_Your instructions:_
Look through the data and write out every line with the word "will" in it.
[Raw data — start]
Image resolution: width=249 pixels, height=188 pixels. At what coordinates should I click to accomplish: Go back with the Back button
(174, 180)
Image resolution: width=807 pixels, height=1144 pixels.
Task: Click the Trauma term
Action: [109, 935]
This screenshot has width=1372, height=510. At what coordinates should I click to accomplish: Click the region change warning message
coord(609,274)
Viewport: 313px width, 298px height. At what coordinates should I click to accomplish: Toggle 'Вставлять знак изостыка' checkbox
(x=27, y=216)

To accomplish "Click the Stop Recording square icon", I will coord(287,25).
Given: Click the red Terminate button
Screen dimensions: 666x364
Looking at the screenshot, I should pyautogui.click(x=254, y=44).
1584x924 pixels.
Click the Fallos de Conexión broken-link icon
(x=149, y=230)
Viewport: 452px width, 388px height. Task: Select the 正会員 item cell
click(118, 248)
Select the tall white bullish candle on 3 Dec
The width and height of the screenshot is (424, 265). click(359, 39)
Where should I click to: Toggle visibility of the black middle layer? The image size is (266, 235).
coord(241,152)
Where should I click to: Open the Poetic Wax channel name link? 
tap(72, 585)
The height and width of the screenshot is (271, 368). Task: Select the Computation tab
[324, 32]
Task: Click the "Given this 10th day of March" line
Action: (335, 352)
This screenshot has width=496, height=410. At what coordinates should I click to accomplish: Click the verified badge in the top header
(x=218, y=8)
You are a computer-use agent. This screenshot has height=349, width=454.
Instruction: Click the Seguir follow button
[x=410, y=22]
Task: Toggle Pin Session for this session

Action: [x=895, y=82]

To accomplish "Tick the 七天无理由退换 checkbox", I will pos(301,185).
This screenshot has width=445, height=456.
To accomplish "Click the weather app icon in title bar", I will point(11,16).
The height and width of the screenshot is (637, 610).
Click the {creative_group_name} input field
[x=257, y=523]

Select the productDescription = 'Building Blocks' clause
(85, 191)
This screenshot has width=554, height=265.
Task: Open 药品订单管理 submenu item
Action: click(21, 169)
[Raw data — finish]
_The completed task:_
To accomplish "Click the Stop Recording square icon", I will coord(287,25).
To accomplish "Tick the 七天无理由退换 checkbox", I will pos(301,185).
To accomplish "Click the weather app icon in title bar", I will point(11,16).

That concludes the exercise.